The stitching was mostly done when Mrs. Ropson blowed in through the clinic door.

“What have they done to my Sidney? Oh, Lord, Lord!” she shrieked, turning whiter than Doctor Hodgins’s coat as she seen the doctor sticking the needle through Sid’s hand.

“It’s O.K., Mum,” Sid managed weakly, rising his head up off the pillow.

“Ooh, my God, my God!” Mrs. Ropson sank down on a chair, and let her head flop back against the wall.

“Calm yourself,” Doctor Hodgins said. “Sid’s going to be fine, thanks to Josie for getting him here as fast as she did.”

A wail cut forth from Mrs. Ropson’s gaping mouth as Josie turned her blood-splattered face towards her. Then she fainted dead away, her body rolling off the chair and thumping to the floor, sprawling at my feet like a beached whale. Sid tried to sit up, but Doctor Hodgins gave him another jab with the needle.

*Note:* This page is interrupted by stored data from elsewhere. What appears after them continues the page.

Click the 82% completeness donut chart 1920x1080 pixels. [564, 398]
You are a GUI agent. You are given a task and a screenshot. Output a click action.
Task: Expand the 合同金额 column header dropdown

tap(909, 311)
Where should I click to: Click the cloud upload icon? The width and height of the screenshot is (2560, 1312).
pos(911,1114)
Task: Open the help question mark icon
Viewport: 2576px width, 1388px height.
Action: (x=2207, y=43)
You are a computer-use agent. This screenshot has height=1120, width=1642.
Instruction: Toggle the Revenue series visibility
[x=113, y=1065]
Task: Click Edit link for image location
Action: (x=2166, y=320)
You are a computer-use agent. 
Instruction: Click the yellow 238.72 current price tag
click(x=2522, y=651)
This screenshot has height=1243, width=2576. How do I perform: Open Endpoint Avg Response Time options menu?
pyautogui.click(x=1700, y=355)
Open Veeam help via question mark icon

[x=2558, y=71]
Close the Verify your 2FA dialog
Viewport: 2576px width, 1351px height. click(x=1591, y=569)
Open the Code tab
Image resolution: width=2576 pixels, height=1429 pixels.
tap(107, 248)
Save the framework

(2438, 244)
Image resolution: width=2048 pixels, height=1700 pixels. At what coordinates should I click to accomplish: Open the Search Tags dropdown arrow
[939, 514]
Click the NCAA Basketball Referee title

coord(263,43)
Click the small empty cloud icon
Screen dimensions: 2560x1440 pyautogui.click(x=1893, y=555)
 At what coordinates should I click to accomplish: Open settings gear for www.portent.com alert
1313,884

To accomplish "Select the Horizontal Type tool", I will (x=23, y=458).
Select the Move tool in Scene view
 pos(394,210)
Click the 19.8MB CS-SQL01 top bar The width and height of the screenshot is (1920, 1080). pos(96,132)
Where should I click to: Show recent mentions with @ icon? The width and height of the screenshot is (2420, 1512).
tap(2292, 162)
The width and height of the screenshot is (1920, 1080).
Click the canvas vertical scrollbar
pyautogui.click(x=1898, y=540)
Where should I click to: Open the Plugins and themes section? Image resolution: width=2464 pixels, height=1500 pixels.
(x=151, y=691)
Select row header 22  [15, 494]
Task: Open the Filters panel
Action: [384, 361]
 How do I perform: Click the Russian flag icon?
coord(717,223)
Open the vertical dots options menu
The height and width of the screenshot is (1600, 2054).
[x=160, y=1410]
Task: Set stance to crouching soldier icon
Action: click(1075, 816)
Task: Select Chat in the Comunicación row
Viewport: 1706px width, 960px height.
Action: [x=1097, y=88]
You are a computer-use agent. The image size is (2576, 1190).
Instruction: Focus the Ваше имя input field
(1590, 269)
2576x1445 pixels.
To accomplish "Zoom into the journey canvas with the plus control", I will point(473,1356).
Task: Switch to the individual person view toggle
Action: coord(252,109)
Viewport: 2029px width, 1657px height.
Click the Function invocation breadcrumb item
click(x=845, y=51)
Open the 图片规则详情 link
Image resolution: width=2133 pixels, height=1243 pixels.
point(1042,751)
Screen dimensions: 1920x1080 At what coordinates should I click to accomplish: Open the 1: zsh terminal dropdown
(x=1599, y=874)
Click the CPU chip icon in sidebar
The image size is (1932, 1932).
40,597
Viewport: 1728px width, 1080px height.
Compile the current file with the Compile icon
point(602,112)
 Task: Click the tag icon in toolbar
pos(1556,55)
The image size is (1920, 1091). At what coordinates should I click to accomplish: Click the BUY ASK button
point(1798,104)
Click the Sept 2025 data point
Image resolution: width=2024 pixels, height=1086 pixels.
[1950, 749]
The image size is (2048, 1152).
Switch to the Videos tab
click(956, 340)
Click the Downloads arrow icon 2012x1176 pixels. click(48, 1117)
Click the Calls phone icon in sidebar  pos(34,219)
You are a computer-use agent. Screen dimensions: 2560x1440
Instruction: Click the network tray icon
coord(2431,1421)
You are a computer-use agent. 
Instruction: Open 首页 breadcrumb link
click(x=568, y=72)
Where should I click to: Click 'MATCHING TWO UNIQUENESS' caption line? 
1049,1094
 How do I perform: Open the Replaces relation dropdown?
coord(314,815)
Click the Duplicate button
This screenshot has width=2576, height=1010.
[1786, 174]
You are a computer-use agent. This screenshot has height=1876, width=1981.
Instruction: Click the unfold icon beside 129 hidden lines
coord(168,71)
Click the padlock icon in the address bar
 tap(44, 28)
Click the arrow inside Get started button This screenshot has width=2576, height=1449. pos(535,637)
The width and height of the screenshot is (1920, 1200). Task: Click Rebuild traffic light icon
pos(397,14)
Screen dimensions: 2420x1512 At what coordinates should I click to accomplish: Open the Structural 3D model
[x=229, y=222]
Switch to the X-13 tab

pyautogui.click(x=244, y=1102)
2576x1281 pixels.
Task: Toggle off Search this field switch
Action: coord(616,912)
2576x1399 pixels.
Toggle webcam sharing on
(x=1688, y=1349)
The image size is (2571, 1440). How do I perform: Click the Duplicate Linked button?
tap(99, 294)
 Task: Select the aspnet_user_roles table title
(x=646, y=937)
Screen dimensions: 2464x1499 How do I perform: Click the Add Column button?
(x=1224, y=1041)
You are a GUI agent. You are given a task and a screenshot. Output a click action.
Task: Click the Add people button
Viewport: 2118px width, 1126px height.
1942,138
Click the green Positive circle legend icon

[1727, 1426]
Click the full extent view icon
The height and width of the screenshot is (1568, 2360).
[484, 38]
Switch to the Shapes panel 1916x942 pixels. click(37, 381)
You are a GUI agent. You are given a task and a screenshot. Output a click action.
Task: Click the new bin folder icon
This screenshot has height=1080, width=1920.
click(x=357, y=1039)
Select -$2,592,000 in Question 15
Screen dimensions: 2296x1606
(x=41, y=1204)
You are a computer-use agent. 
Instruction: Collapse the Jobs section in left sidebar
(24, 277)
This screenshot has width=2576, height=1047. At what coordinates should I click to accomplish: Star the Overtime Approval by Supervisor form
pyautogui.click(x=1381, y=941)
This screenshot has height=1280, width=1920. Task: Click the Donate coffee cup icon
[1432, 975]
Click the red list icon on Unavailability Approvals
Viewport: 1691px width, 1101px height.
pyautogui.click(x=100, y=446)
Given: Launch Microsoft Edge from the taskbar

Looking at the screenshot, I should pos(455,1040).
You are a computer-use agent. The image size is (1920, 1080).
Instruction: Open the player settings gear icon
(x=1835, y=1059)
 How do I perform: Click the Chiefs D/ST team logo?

“Leave her where she’s the least trouble, son. Kit, get a wet cloth for Mrs. Ropson. We’re almost done.”

Pouring some water onto a rag, I dropped it onto Mrs. Ropson’s face and stood back as she blubbered to. Lumbering to her feet, she fell heavily onto her chair.

“Mercy, what happened? Can somebody tell me what happened?” she asked pitifully.

“I chopped my hand with the axe,” Sid said weakly. “It’s nothing.”

“Nothing!” Mrs. Ropson repeated in astonishment. “You got your hand near chopped off and it’s nothing?”

“He still has ten working fingers,” Doctor Hodgins said matter-of-factly. “There you are, Sid. All finished. Keep it clean and get in here tomorrow for me to have a look at it. It’ll be a week before you can handle an axe, again.”

“Handle an axe, again!” Mrs. Ropson charged to her feet, and glared down at Sid’s face. “You won’t be going back to that hole of a gully on this day—or never no more. And God forbid if I ever catches you with an axe in your hands again, not even if the good Lord strikes your father dead tomorrow and we freezes to death ourselves, will you ever touch another axe!”

“Mum, now stop it, Mum,” Sid begged. He climbed down off the bed and tried to turn her towards the door, but she was as wound up as ever I’d seen anyone, and turning her attention to Doctor Hodgins, let loose with another mouthful that sounded like she’d been saving up for some time.